— Dataset entries —
********
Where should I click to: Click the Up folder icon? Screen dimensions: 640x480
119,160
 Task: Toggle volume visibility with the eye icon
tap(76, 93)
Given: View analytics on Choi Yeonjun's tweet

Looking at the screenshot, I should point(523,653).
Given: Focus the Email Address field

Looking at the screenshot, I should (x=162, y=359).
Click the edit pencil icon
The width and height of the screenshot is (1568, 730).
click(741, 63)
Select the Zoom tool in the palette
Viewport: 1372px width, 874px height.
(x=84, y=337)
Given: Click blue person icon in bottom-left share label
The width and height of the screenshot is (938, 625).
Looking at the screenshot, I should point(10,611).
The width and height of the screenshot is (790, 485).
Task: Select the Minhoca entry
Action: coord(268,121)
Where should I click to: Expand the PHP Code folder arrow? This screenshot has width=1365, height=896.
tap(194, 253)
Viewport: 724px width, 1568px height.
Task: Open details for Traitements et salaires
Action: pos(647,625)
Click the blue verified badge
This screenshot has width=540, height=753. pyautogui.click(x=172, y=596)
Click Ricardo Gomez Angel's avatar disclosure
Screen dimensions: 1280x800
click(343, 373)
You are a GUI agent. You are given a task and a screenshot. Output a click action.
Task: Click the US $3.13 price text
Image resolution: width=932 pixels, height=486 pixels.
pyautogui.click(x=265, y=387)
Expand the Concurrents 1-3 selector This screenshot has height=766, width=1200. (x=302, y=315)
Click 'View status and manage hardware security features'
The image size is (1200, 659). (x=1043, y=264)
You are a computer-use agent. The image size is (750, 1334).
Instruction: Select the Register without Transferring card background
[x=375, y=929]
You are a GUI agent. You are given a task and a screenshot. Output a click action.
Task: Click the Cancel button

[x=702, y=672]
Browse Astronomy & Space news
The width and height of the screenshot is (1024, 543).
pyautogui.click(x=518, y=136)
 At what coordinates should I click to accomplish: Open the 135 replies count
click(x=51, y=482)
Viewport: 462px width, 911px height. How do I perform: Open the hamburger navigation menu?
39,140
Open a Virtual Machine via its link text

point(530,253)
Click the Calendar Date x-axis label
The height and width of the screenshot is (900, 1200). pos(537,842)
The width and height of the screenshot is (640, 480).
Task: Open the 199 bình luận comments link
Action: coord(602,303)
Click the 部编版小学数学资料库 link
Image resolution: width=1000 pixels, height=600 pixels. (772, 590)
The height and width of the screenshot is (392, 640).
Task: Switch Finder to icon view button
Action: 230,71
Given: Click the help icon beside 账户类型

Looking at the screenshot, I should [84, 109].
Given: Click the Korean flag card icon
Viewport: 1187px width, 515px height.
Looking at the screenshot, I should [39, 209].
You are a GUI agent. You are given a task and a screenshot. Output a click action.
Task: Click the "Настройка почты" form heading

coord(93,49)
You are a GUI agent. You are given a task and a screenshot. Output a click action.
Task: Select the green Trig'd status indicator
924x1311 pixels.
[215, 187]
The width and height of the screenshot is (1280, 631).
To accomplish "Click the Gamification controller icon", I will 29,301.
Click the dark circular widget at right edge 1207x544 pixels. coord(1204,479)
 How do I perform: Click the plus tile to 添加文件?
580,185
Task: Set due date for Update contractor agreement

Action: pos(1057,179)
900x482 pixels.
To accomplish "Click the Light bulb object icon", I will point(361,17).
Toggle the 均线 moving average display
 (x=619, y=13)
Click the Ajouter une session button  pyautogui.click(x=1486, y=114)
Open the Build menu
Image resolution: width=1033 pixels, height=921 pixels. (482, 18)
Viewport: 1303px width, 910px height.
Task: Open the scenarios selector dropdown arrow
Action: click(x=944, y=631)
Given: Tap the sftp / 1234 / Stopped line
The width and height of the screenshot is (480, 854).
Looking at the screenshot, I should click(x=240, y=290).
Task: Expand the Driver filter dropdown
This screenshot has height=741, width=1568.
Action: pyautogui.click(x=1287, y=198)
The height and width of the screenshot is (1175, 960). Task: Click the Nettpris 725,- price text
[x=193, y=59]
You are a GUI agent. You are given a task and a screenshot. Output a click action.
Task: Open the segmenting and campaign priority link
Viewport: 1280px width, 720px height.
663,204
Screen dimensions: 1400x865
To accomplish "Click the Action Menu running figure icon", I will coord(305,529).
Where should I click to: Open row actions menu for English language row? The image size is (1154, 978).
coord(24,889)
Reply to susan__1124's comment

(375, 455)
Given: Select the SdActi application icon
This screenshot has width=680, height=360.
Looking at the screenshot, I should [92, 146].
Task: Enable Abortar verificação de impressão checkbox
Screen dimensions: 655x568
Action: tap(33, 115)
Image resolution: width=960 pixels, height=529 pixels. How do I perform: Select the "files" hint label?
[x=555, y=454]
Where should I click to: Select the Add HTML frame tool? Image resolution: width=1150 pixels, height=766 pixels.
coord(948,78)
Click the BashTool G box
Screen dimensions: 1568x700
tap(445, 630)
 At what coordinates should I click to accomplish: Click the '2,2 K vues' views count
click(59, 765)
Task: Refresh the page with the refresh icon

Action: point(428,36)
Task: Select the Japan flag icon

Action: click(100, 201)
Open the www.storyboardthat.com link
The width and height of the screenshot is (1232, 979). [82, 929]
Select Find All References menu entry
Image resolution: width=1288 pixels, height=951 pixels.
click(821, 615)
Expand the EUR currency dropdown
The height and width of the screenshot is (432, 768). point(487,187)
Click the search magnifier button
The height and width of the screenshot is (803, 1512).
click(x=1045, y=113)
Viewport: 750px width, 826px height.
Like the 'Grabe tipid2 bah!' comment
********
— Instructions for the task —
Your answer should be the exact lines above from the one with "Click the dark" through the one with "Given: Tap the sftp / 1234 / Stopped line", both included, and nothing besides.

— Result of this task —
Click the dark circular widget at right edge 1207x544 pixels. coord(1204,479)
 How do I perform: Click the plus tile to 添加文件?
580,185
Task: Set due date for Update contractor agreement

Action: pos(1057,179)
900x482 pixels.
To accomplish "Click the Light bulb object icon", I will point(361,17).
Toggle the 均线 moving average display
 (x=619, y=13)
Click the Ajouter une session button  pyautogui.click(x=1486, y=114)
Open the Build menu
Image resolution: width=1033 pixels, height=921 pixels. (482, 18)
Viewport: 1303px width, 910px height.
Task: Open the scenarios selector dropdown arrow
Action: click(x=944, y=631)
Given: Tap the sftp / 1234 / Stopped line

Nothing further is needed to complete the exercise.